** START PROVIDED MATERIAL **

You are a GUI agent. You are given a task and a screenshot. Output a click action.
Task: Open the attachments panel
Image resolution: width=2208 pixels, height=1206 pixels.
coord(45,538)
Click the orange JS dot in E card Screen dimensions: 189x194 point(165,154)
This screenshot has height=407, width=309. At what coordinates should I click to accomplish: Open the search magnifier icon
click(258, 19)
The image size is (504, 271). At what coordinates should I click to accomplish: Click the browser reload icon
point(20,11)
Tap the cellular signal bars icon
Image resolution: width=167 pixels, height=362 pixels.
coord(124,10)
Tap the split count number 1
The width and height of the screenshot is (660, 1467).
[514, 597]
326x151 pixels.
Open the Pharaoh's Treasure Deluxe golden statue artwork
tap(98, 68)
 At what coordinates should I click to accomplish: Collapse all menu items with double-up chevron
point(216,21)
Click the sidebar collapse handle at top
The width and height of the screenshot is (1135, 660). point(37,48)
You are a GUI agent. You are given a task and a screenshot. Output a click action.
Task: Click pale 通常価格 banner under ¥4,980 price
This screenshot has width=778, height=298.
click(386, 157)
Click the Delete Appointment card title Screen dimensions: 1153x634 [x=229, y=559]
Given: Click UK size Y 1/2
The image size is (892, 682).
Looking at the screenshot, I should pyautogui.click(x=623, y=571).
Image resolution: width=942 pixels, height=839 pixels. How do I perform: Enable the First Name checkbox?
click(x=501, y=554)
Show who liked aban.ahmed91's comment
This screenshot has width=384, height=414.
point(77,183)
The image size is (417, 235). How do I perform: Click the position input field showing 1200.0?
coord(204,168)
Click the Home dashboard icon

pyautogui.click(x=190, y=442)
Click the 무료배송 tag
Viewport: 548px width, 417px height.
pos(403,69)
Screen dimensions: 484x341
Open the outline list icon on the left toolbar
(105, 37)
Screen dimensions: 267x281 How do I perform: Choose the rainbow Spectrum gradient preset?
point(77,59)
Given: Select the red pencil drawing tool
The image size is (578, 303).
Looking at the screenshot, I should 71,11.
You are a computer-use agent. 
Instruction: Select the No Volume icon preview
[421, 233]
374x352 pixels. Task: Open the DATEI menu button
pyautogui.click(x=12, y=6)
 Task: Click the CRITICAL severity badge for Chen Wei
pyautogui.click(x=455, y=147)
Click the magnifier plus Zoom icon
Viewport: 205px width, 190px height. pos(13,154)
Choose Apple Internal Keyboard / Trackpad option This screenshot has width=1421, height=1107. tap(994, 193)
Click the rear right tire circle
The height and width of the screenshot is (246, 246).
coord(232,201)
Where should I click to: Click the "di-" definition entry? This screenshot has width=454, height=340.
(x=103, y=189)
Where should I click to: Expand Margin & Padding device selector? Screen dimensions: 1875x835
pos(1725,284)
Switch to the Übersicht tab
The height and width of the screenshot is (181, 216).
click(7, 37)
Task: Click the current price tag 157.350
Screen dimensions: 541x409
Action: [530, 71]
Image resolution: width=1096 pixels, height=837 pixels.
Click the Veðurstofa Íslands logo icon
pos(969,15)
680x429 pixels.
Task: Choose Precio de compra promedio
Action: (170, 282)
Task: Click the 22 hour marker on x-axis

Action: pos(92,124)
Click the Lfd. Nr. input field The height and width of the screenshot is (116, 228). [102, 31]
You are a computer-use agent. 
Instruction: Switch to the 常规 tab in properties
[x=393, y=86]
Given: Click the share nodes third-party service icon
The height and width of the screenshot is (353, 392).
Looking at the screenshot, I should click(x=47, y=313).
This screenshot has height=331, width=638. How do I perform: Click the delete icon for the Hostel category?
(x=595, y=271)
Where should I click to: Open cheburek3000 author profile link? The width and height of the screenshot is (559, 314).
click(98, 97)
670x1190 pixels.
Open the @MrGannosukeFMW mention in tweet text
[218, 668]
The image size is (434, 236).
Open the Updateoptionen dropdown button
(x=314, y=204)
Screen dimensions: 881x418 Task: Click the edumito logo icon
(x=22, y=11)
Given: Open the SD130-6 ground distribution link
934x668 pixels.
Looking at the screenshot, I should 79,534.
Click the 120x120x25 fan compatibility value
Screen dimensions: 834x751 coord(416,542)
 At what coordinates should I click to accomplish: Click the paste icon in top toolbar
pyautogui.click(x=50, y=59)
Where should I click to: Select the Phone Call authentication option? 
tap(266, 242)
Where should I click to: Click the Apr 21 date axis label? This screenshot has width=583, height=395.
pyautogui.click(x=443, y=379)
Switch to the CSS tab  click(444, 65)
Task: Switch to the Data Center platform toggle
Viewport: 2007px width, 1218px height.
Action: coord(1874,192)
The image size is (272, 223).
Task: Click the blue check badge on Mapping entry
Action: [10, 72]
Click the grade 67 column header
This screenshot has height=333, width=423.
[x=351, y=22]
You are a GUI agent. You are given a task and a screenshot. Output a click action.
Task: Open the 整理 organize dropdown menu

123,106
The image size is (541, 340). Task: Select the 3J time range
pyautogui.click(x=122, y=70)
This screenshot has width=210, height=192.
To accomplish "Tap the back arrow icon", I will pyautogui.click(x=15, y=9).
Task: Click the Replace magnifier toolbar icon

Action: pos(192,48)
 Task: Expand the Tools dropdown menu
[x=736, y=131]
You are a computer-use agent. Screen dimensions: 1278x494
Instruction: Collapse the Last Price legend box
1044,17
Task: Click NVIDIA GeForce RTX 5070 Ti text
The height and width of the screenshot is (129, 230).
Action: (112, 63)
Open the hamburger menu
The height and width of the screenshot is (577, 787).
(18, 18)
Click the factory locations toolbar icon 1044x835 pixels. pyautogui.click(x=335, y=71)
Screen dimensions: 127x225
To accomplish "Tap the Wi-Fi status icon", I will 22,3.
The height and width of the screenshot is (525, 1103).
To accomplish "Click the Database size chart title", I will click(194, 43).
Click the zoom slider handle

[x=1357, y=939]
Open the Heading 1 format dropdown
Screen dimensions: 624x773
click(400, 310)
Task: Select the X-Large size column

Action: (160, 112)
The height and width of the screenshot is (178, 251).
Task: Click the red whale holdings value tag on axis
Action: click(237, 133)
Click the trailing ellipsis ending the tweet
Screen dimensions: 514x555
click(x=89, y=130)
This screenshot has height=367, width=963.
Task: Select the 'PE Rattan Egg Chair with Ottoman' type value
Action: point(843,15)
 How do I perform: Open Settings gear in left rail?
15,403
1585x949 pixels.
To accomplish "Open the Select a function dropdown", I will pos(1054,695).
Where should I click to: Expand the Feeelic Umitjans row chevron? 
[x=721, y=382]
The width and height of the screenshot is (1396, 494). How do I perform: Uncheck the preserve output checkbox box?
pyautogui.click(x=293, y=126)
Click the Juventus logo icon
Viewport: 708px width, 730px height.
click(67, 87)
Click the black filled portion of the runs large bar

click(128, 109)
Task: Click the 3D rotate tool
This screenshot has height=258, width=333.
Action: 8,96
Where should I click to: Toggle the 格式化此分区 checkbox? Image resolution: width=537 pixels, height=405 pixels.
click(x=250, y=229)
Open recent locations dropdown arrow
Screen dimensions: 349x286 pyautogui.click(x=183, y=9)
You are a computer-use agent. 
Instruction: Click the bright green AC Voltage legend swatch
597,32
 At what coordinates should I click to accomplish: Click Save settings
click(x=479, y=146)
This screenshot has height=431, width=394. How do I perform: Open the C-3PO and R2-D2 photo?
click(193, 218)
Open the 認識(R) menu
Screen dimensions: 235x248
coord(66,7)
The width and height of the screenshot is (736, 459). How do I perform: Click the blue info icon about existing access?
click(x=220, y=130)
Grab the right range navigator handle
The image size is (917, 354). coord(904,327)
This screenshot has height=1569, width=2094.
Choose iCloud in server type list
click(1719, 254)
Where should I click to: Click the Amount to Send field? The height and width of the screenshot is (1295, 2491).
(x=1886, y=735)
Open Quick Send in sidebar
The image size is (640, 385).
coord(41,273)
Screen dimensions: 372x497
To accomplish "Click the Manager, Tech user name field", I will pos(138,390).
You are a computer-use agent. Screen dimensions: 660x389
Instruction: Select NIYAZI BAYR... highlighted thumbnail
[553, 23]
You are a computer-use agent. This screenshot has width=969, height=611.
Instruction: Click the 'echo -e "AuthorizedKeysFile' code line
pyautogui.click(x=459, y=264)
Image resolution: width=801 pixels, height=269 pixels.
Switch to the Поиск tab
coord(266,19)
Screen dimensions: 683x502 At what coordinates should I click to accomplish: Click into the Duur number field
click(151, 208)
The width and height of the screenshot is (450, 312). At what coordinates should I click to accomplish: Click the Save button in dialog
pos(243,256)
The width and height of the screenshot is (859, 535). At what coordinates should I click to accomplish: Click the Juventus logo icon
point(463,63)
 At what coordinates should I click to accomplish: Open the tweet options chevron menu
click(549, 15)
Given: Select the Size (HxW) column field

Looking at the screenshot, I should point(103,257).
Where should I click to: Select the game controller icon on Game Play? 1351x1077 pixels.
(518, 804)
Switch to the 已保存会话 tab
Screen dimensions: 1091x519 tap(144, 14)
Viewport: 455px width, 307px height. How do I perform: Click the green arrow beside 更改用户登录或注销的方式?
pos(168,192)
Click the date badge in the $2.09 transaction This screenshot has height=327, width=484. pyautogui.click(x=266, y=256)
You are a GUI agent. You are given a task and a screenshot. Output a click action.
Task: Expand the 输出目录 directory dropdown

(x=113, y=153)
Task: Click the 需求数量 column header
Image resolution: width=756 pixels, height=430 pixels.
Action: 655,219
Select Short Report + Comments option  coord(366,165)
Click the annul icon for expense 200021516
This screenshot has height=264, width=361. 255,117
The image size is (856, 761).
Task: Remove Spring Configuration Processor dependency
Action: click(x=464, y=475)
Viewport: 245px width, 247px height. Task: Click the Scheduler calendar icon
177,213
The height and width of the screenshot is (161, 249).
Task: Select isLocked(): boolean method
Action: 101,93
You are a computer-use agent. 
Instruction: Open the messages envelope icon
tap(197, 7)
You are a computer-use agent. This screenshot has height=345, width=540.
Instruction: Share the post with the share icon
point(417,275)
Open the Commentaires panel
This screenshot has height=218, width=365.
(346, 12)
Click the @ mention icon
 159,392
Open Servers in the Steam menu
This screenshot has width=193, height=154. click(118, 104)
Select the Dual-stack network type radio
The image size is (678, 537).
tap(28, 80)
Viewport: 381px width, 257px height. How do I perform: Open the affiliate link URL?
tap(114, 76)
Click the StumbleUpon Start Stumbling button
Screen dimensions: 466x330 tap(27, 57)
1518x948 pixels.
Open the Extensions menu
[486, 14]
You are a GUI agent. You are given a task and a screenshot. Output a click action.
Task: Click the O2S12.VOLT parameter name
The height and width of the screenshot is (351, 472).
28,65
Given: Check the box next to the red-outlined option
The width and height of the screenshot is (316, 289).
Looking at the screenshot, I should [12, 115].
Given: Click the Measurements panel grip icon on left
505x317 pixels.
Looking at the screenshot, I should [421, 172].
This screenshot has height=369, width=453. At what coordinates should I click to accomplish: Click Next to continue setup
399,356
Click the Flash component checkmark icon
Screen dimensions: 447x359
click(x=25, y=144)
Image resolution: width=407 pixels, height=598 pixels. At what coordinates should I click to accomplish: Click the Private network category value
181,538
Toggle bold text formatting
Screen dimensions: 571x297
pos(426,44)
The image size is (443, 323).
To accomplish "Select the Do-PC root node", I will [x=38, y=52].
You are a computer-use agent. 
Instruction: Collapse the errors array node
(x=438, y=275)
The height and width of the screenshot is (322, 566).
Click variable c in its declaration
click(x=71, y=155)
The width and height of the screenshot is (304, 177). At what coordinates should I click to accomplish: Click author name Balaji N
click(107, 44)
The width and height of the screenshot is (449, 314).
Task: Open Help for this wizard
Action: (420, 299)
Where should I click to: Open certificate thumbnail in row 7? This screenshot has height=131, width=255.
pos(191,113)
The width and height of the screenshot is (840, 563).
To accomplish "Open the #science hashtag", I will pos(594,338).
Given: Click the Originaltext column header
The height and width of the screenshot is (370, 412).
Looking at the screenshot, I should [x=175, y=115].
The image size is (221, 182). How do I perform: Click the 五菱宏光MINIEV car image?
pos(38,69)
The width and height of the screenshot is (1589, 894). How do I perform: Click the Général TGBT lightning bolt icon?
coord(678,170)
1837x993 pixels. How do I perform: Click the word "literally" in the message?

** END PROVIDED MATERIAL **

Recast the listing, from the line containing "has width=454, height=340." through the line containing "Action: (170, 282)", both included, as a Markdown table with the columns Row and Listing line, one line per row, skipping any blank lines.

| Row | Listing line |
|---|---|
| 1 | Where should I click to: Click the "di-" definition entry? This screenshot has width=454, height=340. |
| 2 | (x=103, y=189) |
| 3 | Where should I click to: Expand Margin & Padding device selector? Screen dimensions: 1875x835 |
| 4 | pos(1725,284) |
| 5 | Switch to the Übersicht tab |
| 6 | The height and width of the screenshot is (181, 216). |
| 7 | click(7, 37) |
| 8 | Task: Click the current price tag 157.350 |
| 9 | Screen dimensions: 541x409 |
| 10 | Action: [530, 71] |
| 11 | Image resolution: width=1096 pixels, height=837 pixels. |
| 12 | Click the Veðurstofa Íslands logo icon |
| 13 | pos(969,15) |
| 14 | 680x429 pixels. |
| 15 | Task: Choose Precio de compra promedio |
| 16 | Action: (170, 282) |